_TASK STATEMENT_:
Please print every record that follows, keeping each one exactly as it is.

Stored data
═══

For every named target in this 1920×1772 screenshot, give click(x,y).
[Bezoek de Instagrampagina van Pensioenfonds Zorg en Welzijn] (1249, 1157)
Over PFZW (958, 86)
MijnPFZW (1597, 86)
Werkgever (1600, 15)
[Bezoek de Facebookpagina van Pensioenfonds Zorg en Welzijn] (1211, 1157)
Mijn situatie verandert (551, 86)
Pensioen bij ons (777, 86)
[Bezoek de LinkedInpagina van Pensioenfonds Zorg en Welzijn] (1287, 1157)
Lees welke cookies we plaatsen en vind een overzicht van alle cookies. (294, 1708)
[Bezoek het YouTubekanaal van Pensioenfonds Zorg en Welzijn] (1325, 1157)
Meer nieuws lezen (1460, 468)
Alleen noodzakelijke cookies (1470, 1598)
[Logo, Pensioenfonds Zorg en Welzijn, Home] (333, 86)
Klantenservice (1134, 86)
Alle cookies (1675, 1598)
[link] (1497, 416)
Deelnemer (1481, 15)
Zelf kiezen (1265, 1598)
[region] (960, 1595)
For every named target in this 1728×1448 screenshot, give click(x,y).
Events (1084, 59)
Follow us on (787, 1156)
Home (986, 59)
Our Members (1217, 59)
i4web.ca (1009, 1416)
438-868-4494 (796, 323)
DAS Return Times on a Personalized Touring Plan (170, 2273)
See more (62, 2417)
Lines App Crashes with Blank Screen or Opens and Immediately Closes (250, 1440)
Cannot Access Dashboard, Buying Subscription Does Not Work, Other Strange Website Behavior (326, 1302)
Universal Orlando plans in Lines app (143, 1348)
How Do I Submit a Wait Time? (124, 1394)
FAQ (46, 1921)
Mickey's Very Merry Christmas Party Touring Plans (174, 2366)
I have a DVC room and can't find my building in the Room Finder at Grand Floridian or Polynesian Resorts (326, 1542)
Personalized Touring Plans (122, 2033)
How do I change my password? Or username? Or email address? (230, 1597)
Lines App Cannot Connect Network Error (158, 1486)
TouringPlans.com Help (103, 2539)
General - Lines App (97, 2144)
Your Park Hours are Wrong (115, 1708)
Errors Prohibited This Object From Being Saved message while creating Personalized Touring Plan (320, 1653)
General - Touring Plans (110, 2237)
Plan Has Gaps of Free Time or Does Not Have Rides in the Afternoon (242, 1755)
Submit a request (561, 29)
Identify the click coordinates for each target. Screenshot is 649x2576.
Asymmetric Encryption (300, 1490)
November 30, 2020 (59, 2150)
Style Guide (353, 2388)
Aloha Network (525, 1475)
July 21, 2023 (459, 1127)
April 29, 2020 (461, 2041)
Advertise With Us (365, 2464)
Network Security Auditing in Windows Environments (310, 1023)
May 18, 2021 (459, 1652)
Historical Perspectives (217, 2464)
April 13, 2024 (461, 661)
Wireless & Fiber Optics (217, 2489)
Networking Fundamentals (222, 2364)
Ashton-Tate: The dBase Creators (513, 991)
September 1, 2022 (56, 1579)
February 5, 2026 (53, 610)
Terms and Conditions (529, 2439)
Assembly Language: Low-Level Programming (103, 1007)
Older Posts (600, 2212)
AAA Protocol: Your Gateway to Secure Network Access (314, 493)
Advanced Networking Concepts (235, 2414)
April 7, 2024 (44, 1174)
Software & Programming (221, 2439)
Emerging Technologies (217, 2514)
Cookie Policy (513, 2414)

═══

_ANSWER BOX_:
For every named target in this 1920×1772 screenshot, give click(x,y).
[Bezoek de Instagrampagina van Pensioenfonds Zorg en Welzijn] (1249, 1157)
Over PFZW (958, 86)
MijnPFZW (1597, 86)
Werkgever (1600, 15)
[Bezoek de Facebookpagina van Pensioenfonds Zorg en Welzijn] (1211, 1157)
Mijn situatie verandert (551, 86)
Pensioen bij ons (777, 86)
[Bezoek de LinkedInpagina van Pensioenfonds Zorg en Welzijn] (1287, 1157)
Lees welke cookies we plaatsen en vind een overzicht van alle cookies. (294, 1708)
[Bezoek het YouTubekanaal van Pensioenfonds Zorg en Welzijn] (1325, 1157)
Meer nieuws lezen (1460, 468)
Alleen noodzakelijke cookies (1470, 1598)
[Logo, Pensioenfonds Zorg en Welzijn, Home] (333, 86)
Klantenservice (1134, 86)
Alle cookies (1675, 1598)
[link] (1497, 416)
Deelnemer (1481, 15)
Zelf kiezen (1265, 1598)
[region] (960, 1595)
For every named target in this 1728×1448 screenshot, give click(x,y).
Events (1084, 59)
Follow us on (787, 1156)
Home (986, 59)
Our Members (1217, 59)
i4web.ca (1009, 1416)
438-868-4494 (796, 323)
DAS Return Times on a Personalized Touring Plan (170, 2273)
See more (62, 2417)
Lines App Crashes with Blank Screen or Opens and Immediately Closes (250, 1440)
Cannot Access Dashboard, Buying Subscription Does Not Work, Other Strange Website Behavior (326, 1302)
Universal Orlando plans in Lines app (143, 1348)
How Do I Submit a Wait Time? (124, 1394)
FAQ (46, 1921)
Mickey's Very Merry Christmas Party Touring Plans (174, 2366)
I have a DVC room and can't find my building in the Room Finder at Grand Floridian or Polynesian Resorts (326, 1542)
Personalized Touring Plans (122, 2033)
How do I change my password? Or username? Or email address? (230, 1597)
Lines App Cannot Connect Network Error (158, 1486)
TouringPlans.com Help (103, 2539)
General - Lines App (97, 2144)
Your Park Hours are Wrong (115, 1708)
Errors Prohibited This Object From Being Saved message while creating Personalized Touring Plan (320, 1653)
General - Touring Plans (110, 2237)
Plan Has Gaps of Free Time or Does Not Have Rides in the Afternoon (242, 1755)
Submit a request (561, 29)
Identify the click coordinates for each target. Screenshot is 649x2576.
Asymmetric Encryption (300, 1490)
November 30, 2020 (59, 2150)
Style Guide (353, 2388)
Aloha Network (525, 1475)
July 21, 2023 (459, 1127)
April 29, 2020 (461, 2041)
Advertise With Us (365, 2464)
Network Security Auditing in Windows Environments (310, 1023)
May 18, 2021 (459, 1652)
Historical Perspectives (217, 2464)
April 13, 2024 (461, 661)
Wireless & Fiber Optics (217, 2489)
Networking Fundamentals (222, 2364)
Ashton-Tate: The dBase Creators (513, 991)
September 1, 2022 (56, 1579)
February 5, 2026 (53, 610)
Terms and Conditions (529, 2439)
Assembly Language: Low-Level Programming (103, 1007)
Older Posts (600, 2212)
AAA Protocol: Your Gateway to Secure Network Access (314, 493)
Advanced Networking Concepts (235, 2414)
April 7, 2024 (44, 1174)
Software & Programming (221, 2439)
Emerging Technologies (217, 2514)
Cookie Policy (513, 2414)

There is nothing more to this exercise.